Originally published by Beth Graham.
On the first day of its new term, the United States Supreme Court will hear oral argument regarding whether class-action waivers included in an employer’s arbitration agreement are lawful under the National Labor Relations Act. In January, the nation’s highest court granted certiorari in NLRB v. Murphy Oil USA, Epic Systems Corp. v. Lewis, and Ernst & Young, et al. v. Morris and consolidated the three cases in order to resolve a circuit split. Previously, the Seventh and Ninth Circuits sided with the National Labor Relations Board (“NLRB”) and held that a collective action ban included in an employment contract violates the National Labor Relations Act. In contrast, the Fifth Circuit rejected the NLRB’s efforts to ban class-action arbitration waivers in Murphy Oil.

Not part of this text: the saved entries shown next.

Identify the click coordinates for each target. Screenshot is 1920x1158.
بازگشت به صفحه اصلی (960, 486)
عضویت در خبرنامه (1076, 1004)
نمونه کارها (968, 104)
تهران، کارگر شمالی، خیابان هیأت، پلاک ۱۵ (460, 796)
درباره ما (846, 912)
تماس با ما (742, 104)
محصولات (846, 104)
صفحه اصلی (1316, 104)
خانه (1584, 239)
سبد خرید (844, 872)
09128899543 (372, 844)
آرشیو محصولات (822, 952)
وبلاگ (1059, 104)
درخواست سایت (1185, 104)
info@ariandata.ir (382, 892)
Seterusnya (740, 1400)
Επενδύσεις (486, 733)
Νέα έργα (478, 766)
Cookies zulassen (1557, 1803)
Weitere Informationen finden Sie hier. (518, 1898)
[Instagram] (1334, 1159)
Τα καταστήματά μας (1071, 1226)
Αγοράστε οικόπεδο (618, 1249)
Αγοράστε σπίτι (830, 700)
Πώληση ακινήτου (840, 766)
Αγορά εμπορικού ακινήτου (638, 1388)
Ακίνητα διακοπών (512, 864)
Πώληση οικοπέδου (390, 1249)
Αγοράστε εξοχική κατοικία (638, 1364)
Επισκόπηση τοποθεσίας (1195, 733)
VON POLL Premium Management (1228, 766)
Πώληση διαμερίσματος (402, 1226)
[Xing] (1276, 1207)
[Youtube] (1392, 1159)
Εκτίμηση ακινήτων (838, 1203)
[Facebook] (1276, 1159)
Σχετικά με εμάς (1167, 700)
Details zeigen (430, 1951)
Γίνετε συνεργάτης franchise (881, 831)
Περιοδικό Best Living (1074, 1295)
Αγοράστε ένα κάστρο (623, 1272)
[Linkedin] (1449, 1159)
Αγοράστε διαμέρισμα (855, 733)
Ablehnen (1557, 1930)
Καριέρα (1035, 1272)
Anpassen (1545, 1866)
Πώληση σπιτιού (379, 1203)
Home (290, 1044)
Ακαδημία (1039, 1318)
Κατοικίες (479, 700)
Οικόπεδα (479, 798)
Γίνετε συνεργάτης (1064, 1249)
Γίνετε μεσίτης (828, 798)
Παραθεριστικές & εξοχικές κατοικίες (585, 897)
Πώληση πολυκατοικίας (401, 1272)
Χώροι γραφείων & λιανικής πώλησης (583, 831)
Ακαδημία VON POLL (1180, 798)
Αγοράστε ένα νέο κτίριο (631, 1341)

The question presented to the Supreme Court is:
Whether arbitration agreements with individual employees that bar them from pursuing work-related claims on a collective or class basis in any forum are prohibited as an unfair labor practice under 29 U.S.C. 158(a)(1), because they limit the employees’ right under the National Labor Relations Act to engage in “concerted activities” in pursuit of their “mutual aid or protection,” 29 U.S.C. 157, and are therefore unenforceable under the saving clause of the Federal Arbitration Act, 9 U.S.C. 2.